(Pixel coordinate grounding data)
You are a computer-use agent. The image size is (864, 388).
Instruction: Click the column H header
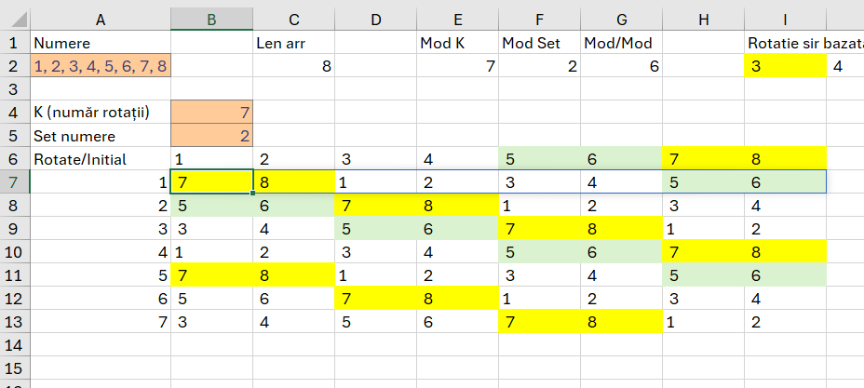point(703,20)
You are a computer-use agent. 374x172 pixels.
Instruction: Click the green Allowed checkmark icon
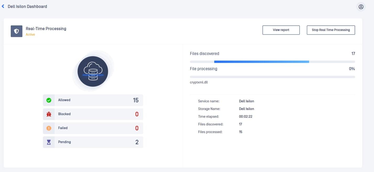49,100
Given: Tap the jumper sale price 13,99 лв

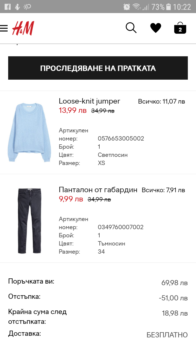Looking at the screenshot, I should click(x=73, y=110).
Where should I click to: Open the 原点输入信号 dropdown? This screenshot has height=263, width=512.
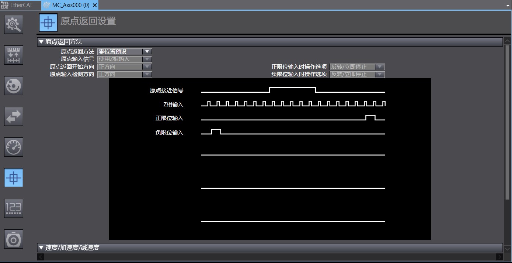pyautogui.click(x=147, y=59)

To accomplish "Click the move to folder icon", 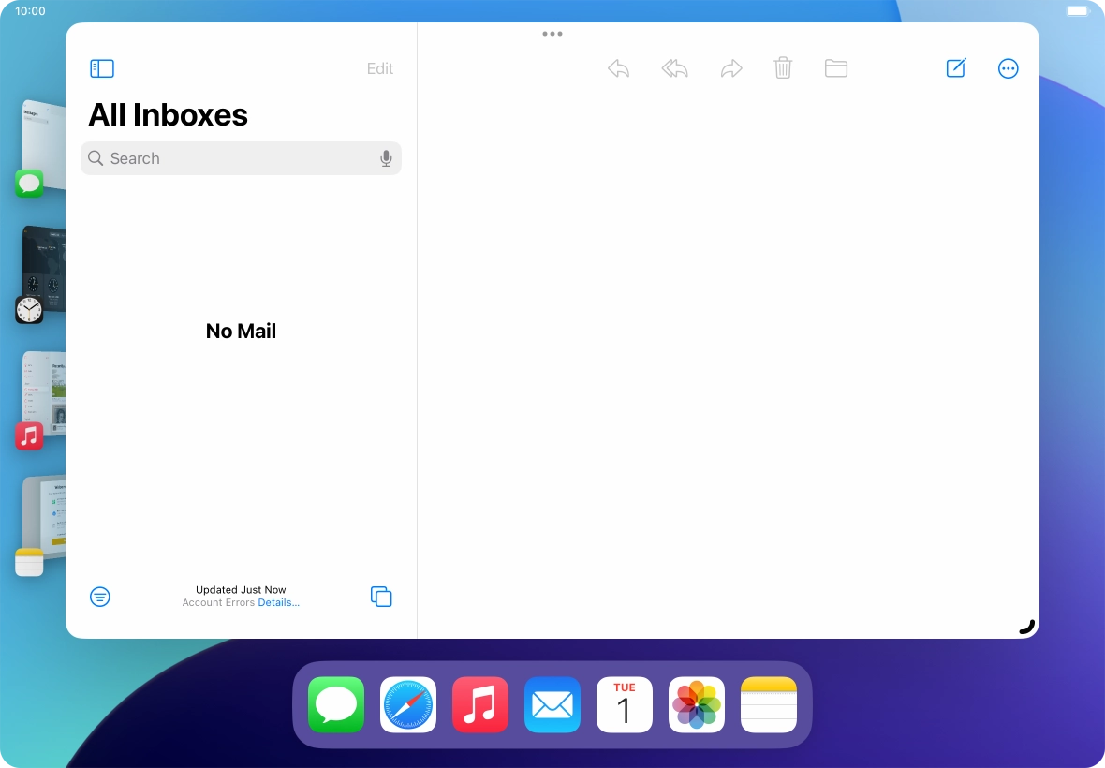I will pyautogui.click(x=835, y=67).
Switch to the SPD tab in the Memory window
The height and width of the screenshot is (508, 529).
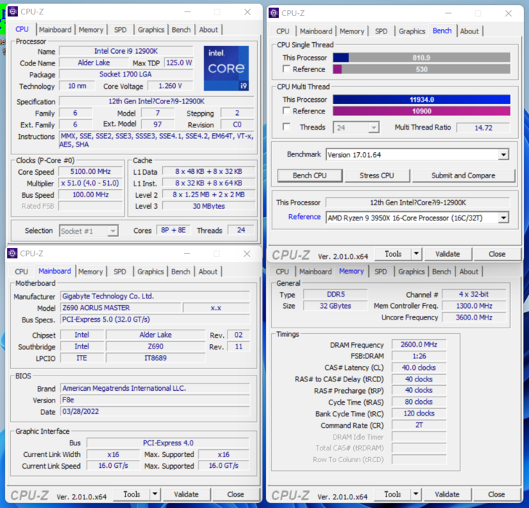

Task to complete:
All of the lines above that carry the string "computer" need to be found and copied.

Written reply:
You are a computer-use agent. The image size is (864, 388).
You are a computer-use agent. 374x172 pixels.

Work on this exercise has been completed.